What to work on
Copy out each line below in which the string "bubble" appears.

-------- Information shown --------

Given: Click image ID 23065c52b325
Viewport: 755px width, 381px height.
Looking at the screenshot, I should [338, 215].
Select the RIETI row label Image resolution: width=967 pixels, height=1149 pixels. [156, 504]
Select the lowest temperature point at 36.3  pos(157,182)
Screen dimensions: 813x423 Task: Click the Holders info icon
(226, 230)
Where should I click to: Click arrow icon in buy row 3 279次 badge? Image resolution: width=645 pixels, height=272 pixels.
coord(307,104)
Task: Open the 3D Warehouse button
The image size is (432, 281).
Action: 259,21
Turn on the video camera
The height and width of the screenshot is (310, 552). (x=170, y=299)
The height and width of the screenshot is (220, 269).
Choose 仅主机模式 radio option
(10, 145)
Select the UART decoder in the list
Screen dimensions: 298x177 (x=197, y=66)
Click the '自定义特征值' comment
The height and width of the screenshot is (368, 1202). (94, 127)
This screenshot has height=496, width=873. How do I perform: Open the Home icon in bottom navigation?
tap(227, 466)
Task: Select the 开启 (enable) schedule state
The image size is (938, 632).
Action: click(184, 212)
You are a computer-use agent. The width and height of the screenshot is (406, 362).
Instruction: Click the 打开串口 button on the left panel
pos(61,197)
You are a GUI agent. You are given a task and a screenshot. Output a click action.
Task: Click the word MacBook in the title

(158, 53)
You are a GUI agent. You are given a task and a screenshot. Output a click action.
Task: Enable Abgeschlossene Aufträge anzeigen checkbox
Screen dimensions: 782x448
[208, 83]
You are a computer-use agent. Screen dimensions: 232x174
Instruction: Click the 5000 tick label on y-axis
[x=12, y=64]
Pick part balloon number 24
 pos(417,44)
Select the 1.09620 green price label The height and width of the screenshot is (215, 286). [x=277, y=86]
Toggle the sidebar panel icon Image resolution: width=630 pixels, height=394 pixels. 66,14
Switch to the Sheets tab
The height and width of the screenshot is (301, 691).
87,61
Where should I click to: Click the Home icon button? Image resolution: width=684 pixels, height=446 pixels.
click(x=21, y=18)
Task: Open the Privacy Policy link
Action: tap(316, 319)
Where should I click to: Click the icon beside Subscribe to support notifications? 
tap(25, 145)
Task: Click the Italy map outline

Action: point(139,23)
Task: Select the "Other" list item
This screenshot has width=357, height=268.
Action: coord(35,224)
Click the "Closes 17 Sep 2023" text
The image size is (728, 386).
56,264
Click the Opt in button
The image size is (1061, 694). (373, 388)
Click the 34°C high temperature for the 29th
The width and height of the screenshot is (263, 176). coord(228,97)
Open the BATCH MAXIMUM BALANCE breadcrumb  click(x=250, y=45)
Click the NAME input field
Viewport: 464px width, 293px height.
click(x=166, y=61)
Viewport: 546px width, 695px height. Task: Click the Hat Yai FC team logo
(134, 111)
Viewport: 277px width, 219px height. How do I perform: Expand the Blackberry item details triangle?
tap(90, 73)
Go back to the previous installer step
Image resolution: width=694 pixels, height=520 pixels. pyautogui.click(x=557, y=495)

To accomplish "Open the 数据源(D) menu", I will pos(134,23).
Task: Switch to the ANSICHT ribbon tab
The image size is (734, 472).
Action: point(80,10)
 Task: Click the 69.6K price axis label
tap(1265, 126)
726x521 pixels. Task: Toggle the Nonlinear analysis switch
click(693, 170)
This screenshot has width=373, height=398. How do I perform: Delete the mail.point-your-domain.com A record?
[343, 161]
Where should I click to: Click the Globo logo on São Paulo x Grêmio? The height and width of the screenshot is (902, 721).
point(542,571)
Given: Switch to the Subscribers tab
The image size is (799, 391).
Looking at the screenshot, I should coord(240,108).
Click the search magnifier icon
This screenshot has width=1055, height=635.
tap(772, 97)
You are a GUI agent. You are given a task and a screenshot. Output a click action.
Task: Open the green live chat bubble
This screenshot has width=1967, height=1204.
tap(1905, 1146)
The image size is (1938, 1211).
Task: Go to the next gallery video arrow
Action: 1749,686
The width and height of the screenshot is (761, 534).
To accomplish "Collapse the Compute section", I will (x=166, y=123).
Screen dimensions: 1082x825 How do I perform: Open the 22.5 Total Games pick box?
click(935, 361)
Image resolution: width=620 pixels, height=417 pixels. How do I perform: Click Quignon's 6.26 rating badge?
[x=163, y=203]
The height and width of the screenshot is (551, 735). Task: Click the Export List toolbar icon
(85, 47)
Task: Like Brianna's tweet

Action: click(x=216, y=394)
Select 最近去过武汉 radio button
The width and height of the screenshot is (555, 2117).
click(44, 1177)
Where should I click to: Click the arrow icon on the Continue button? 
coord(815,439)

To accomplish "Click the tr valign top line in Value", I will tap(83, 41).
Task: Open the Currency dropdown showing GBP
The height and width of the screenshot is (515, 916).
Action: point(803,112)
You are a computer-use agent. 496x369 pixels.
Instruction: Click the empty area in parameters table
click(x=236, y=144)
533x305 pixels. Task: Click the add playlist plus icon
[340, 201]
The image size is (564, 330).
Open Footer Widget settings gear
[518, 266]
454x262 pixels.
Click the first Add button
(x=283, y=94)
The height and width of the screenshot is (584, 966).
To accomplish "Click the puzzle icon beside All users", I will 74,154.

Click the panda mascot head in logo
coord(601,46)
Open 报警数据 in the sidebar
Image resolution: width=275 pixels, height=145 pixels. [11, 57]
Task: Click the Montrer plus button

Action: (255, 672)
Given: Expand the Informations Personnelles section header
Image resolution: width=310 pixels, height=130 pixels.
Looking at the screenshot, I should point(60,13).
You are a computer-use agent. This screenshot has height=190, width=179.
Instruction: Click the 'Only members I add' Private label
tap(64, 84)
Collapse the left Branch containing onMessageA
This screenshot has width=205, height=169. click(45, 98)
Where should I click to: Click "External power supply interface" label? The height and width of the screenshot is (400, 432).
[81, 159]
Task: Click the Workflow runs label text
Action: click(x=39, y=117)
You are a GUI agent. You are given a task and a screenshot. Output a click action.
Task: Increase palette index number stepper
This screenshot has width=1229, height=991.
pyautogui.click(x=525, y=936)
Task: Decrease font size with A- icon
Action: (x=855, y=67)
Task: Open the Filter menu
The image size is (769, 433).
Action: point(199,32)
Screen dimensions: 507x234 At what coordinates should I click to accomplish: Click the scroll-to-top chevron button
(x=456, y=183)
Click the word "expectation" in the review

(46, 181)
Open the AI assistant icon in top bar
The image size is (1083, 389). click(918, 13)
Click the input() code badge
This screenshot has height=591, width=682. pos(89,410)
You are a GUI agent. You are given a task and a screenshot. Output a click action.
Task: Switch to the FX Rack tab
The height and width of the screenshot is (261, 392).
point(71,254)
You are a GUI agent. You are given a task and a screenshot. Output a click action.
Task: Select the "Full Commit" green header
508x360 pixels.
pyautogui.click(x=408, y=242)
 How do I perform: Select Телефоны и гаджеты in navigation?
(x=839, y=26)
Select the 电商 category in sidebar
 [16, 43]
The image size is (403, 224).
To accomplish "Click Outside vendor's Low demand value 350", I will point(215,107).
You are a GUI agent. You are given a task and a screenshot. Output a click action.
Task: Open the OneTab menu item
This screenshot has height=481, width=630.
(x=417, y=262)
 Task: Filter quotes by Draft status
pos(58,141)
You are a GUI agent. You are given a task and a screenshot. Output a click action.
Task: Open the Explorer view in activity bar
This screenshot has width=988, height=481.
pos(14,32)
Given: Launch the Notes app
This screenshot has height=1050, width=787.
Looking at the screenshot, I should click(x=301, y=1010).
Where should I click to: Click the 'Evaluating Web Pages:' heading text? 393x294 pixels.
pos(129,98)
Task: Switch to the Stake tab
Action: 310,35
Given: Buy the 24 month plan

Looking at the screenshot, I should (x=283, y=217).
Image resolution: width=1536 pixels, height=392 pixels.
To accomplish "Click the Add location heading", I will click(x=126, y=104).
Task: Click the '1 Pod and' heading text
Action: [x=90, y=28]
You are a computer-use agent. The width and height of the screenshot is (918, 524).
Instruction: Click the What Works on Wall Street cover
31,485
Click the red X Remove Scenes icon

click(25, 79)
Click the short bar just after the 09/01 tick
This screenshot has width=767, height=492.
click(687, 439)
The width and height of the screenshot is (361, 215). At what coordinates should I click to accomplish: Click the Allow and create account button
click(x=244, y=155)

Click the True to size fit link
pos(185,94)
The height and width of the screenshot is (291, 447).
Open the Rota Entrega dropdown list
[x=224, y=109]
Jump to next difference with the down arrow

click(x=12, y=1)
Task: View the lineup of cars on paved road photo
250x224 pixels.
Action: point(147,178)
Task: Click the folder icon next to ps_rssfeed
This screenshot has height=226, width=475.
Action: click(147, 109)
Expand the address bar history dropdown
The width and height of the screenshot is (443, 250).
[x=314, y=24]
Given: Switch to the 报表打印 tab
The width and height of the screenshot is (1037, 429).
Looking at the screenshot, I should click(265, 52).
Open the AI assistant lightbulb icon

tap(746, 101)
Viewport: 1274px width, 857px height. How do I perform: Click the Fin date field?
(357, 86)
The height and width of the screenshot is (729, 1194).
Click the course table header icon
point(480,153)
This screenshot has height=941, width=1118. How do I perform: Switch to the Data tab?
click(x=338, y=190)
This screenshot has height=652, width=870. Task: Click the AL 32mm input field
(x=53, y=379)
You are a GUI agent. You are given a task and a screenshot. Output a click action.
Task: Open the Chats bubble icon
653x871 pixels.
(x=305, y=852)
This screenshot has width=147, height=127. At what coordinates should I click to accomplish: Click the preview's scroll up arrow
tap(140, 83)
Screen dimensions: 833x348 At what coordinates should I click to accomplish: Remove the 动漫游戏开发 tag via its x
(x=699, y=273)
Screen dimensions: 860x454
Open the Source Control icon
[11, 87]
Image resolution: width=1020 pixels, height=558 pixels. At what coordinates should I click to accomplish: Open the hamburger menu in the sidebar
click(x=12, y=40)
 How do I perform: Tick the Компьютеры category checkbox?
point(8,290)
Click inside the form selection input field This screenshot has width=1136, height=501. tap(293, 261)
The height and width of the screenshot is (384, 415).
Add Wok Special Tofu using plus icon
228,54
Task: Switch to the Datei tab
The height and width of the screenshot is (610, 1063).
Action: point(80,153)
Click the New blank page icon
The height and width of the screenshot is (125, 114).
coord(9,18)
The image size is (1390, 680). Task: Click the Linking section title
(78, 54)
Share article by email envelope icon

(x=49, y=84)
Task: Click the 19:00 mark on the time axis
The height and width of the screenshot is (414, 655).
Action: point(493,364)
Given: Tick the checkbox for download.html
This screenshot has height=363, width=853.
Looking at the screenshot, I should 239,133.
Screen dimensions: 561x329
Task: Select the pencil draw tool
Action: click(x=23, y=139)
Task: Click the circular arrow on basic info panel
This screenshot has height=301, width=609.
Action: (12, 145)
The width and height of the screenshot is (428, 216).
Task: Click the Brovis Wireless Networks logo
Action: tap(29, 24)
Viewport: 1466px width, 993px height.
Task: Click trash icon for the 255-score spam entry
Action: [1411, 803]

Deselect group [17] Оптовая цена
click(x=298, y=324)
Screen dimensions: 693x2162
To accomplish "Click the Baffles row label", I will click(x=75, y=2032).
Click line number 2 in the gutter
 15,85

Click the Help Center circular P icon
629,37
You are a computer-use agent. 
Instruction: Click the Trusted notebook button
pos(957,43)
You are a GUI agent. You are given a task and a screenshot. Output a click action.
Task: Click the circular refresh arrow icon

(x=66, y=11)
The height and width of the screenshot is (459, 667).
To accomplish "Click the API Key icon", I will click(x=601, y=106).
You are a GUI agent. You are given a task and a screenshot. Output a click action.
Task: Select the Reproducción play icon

--------

Exercise result
Task: Open the green live chat bubble
Task: Open the Chats bubble icon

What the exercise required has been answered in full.